Sunday, December 10, 2017

The History of The Cloudcast and the Krispy Kreme Challenge

Link to Team Cloudcast Krispy Kreme FUNDRAISER

Back in 2011, when we first started recording The Cloudcast, we thought it might be funny to pretend to have sponsors so that people might think the show was legitimate.

Keep in mind, our pitch to guests was, "We're two nobodies that don't live in Silicon Valley, and our show has no audience, but we think you're really smart and we'd like to record the discussion and put it on the Internet. So do you want to be a podcast guest?" For the kids out there, this was way before Blue Apron and and Tommy John Underwear were a part of your daily podcasting experience.

If you go all the way back to Episode #2, we joked that Krispy Kreme should be our first sponsor, because we had been running in the Krispy Kreme Challenge for the last couple years. Since then, it's not unusual for us to meet people in person and they know us more for "the donut race" than anything on the podcast. And to be quite honest, that's OK with us.

Before we talk about why we fundraise, it might be useful to explain "the donut run" to anyone that's new to the podcast. Here's the TL;DR version. Many years ago, a bunch of (probably drunk) fraternity dudes at NC State University (in Raleigh, NC) had a crazy idea - run 2 miles from campus to the local Krispy Kreme store, eat 12 donuts, and run 2 miles back in under an hour. Simple southern comfort food, meets the joys of the outdoors, meets the stupidity of exercise. And then throw in the costumes of Mardi Gras, and the uncertainty of the weather in the South in early February. Even ESPN has recognized it as feat of human achievement on par with the Olympics or Tour de France.

NOTE: When the race started, it was only 4 miles. Now that there are nearly 10,000 people running, they had to expand it to 5 miles to better manage the crowds. Our stomachs did not get a vote in this change.

The race has always had a charity element, with the proceeds of the entry-fees going to the NC Children's Hospital. But in 2013, they decided to allow "team donations" as a way to expand their reach. NC Children's hospital isn't a regular hospital, it's focused on the families of children with extreme situations. Their level of care for both the children and families is world class.

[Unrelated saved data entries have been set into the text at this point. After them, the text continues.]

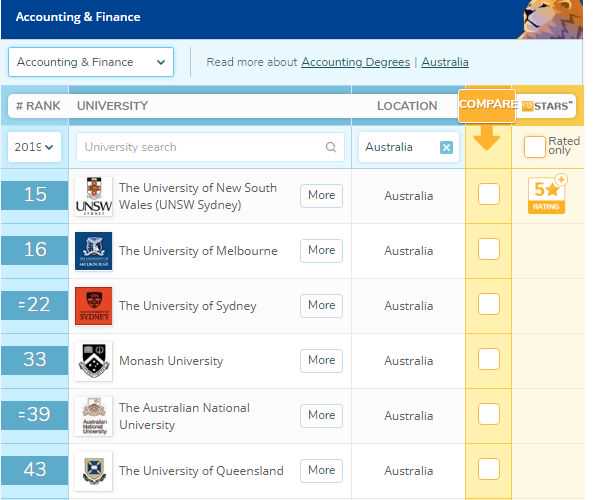Click the orange COMPARE button
The image size is (605, 500).
coord(487,105)
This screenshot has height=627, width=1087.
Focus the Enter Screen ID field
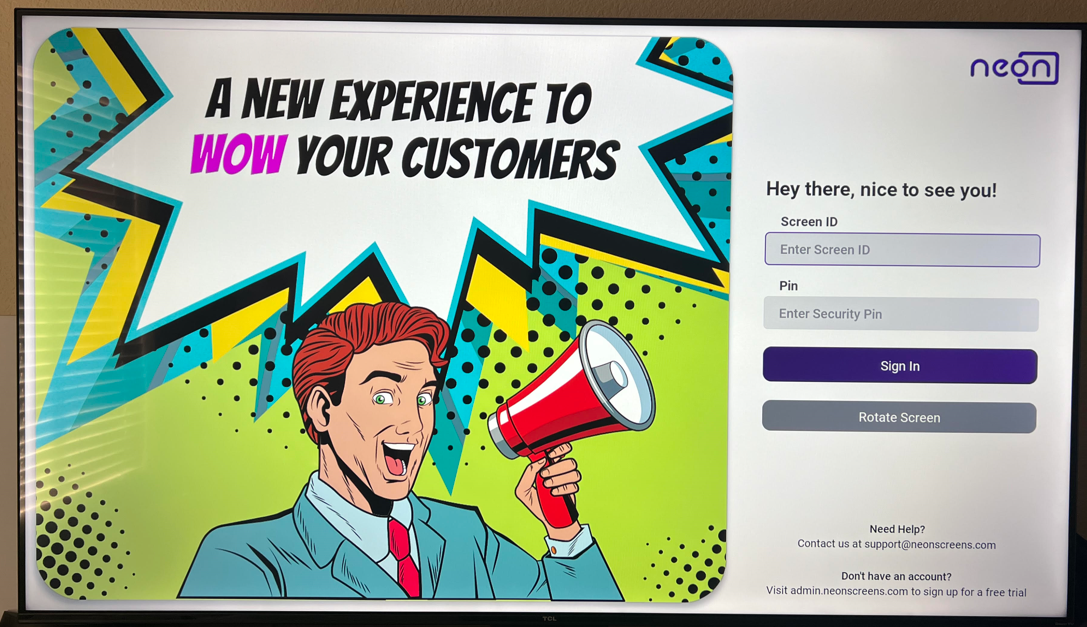click(x=902, y=250)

So in 2013, we decided to ask our community if they'd help us raise money. What happened next was beyond our wildest expectations. Donations came in from people that we had never met, from around the world, for amounts that were well beyond "nice". And the donations have kept coming in, year after year after year. In the 5 years of fundraising, The Cloudcast community has raised nearly $23,000 for those children and their families. Medical care is extremely expensive, and those donations are making a difference. It's something that everyone that has opened their wallet should be very proud of.

One of the coolest perks of the generosity of our community is that Team Cloudcast has won the "most donated" award for the last 5 years. This means that we get to stand with the organizers and present them a (literally) big check each year with all the donor's names and logos. As we get older and our brain (and knees) tell us not to run in the cold and eat all those donuts, the thought of being able to present that check each year has become the motivation for us to train prior to the race.

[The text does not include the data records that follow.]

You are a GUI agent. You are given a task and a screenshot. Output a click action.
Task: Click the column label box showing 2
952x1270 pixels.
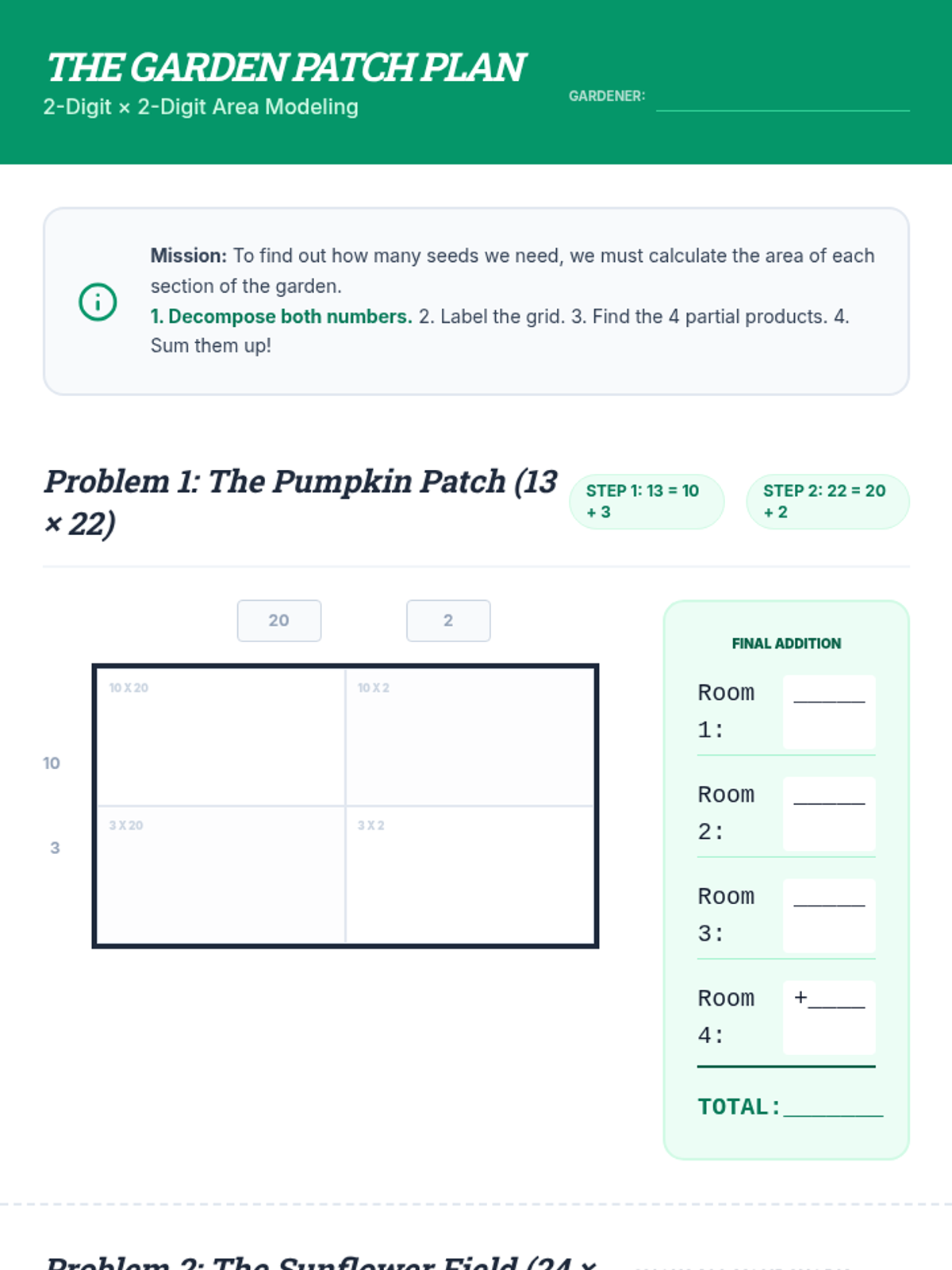[x=448, y=621]
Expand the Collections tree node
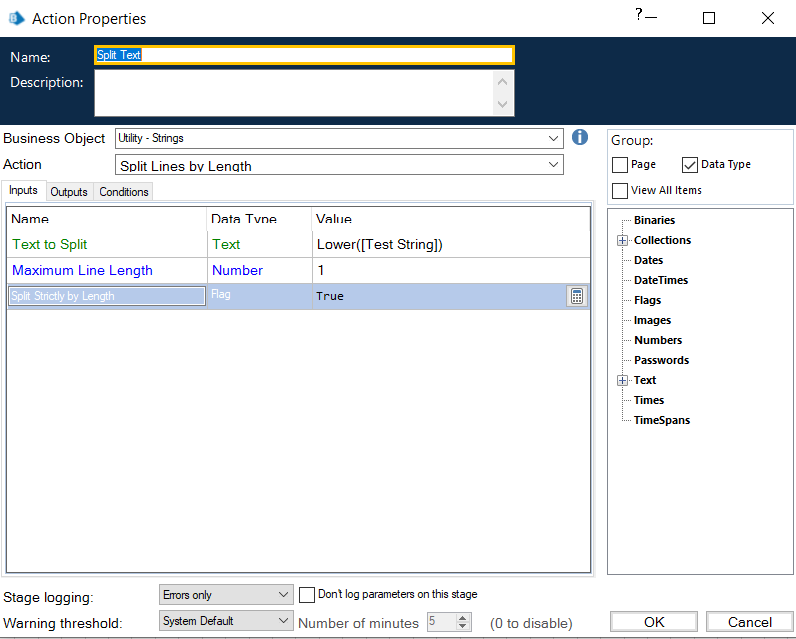This screenshot has width=796, height=639. [x=622, y=240]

In many technical communities, there's a saying: "We like the big ideas, but we really need people that are willing to chop wood and carry water." That's kind of how we think about this race, in the context of its impact to the charity. Aaron and Brian are more than happy to be the ones that chop wood and carry water - or in this case - run miles and eat donuts. What we need are the people with a big idea - the idea that today you're going to make a donation (of any size) to help make things a little better for a sick kid or their family. Even if it's only $10, it's the big-ness of saying that someone else's health is more important today than your coffee or your Uber ride or your craft beer.

Thanks to everybody that has generously given in the past, and to anyone that is considering giving against this year. We love representing the best community in technology, and the kids and families at NC Children's Hospital appreciate your caring spirit.


If you're still reading at this point, maybe you want more information about the event, or maybe you want to hear some funny stories about us running, or maybe you're just bored. Either way, here's some more information:

  • 100% of all donations go to the NC Children's Hospital and are tax deductible (at least in the US).
  • Want to run with us? You can register here.
  • Can't make it to Raleigh in February? Sign up to do a virtual event with your friends.
  • Here's us in 2012
  • Here's us in 2013
  • 12 donuts is 2400 calories. A couple hours after the race, you will experience a sugar crash like you won't believe, and you'll nap on the couch throughout the afternoon. 
  • For some reason, Aaron always goes to get a milkshake after the race. 
  • Except for years when someone is sick, we've always eaten all 12 donuts. 
  • Neither of us has ever puked, but there's always a first time for everything.
  • We've never worn costumes, but we're always open to good costume ideas. 
  • One year, Brian sprained his ankle about two weeks before the race and had to keep the ankle in a bucket of ice water for 30-60mins a day to get the swelling down enough to get shoe on.  
  • One year, a crew of students from Duke University interviewed us and followed us around as the subjects of a project they needed to graduate. We're not sure if they ever graduated. 
  • The weather during the race is usually in the 40s, but at least 1 or 2 times it's been freezing rain or snow. Not fun!